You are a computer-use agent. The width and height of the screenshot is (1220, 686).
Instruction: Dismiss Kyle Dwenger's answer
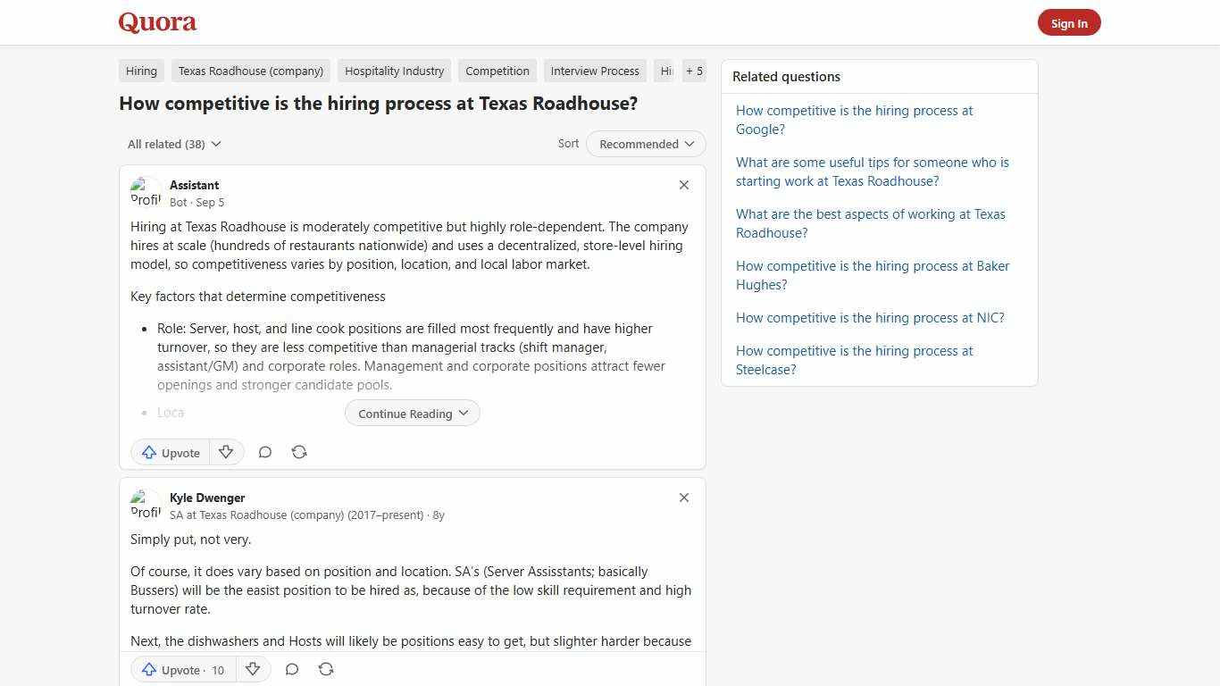[684, 498]
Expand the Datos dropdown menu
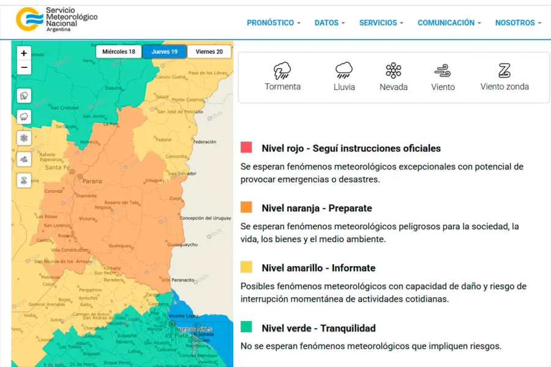 click(x=329, y=23)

#### [GIVEN REQUEST]
Write out every line of the items above, keeping their wording, but multiply each coordinate in the answers by 2.05 and round it to a whole number, rounding halves up. Leave the pictures out.

#### [SOLUTION FOR THIS PROBLEM]
You are a computer-use agent. The width and height of the screenshot is (1220, 686).
Instruction: Dismiss Kyle Dwenger's answer
[1402, 1021]
Expand the Datos dropdown menu
 click(x=674, y=47)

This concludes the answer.